This resolution immediately brings the Department of Homeland Security's FY2026 appropriations bill to the House floor under expedited rules, substituting its text with that of H.R. 7481 before a final vote.
Rosa DeLauro
Representative
CT-3
This resolution immediately brings the bill funding the Department of Homeland Security for Fiscal Year 2026 to the House floor under expedited rules. It waives standard objections and substitutes the text of H.R. 7481 into the funding bill before a final vote. The process allows for only one hour of debate and one motion to recommit before the final vote.
This resolution acts as the rulebook for how the House of Representatives will handle H.R. 4213, the massive funding bill for the Department of Homeland Security (DHS) for fiscal year 2026. Instead of a long, drawn-out debate where members can suggest dozens of changes, this resolution puts the process on a high-speed rail. It waives all procedural objections and, in a move that might make your head spin, replaces the original text of the bill entirely with the text of another bill, H.R. 7481. This means what the House is actually voting on is a pre-packaged version of the budget that bypasses the usual line-by-line scrutiny.

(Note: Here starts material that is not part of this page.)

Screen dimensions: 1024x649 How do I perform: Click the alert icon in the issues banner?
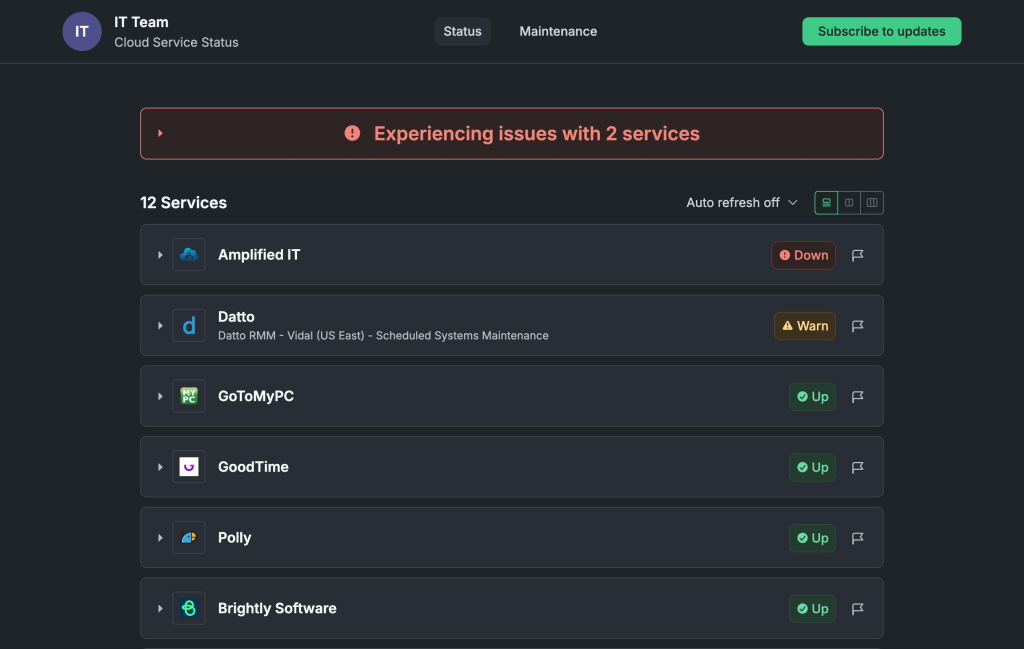click(x=352, y=132)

Under these rules, the House is skipping the traditional reading of the bill and moving straight to a strictly timed discussion. There is exactly one hour allocated for debate, split evenly between the majority and minority parties. For a department that handles everything from airport security and border patrol to cybersecurity and disaster relief, sixty minutes is a blink of an eye. After that hour is up, there are no more motions allowed except for one last-ditch effort to send the bill back to committee. Once that’s settled, it’s straight to a final vote. This setup is designed for speed, ensuring the funding moves toward the Senate within three days of passage, but it leaves very little room for rank-and-file members to tweak how your tax dollars are being spent.
The most significant detail here is the "text swap." By replacing H.R. 4213 with the text of H.R. 7481, leadership is essentially using a placeholder bill to push through a specific set of priorities. For a small business owner waiting on a customs permit or a tech worker concerned about federal cybersecurity grants, this means the specific rules affecting your industry are being locked in before they even hit the floor for debate. While this prevents a government shutdown by keeping the wheels of bureaucracy moving, the "waiving of all points of order" means that if there are technical errors or controversial spending buried in the fine print, the usual hurdles used to catch them have been removed.
If you work in a field tied to DHS—like logistics, transportation, or emergency response—this resolution determines how quickly your industry gets clarity on next year's federal budget. The benefit is a predictable timeline; the trade-off is a lack of transparency. By the time this hits the floor, the deal is mostly done. For the average citizen, this represents a trade-off between efficiency and oversight. It ensures the TSA agents stay at the checkpoints and the Coast Guard stays on patrol without a funding gap, but it does so by limiting the ability of your local representative to stand up and argue for a specific change or a cut to a program that isn't working for your community.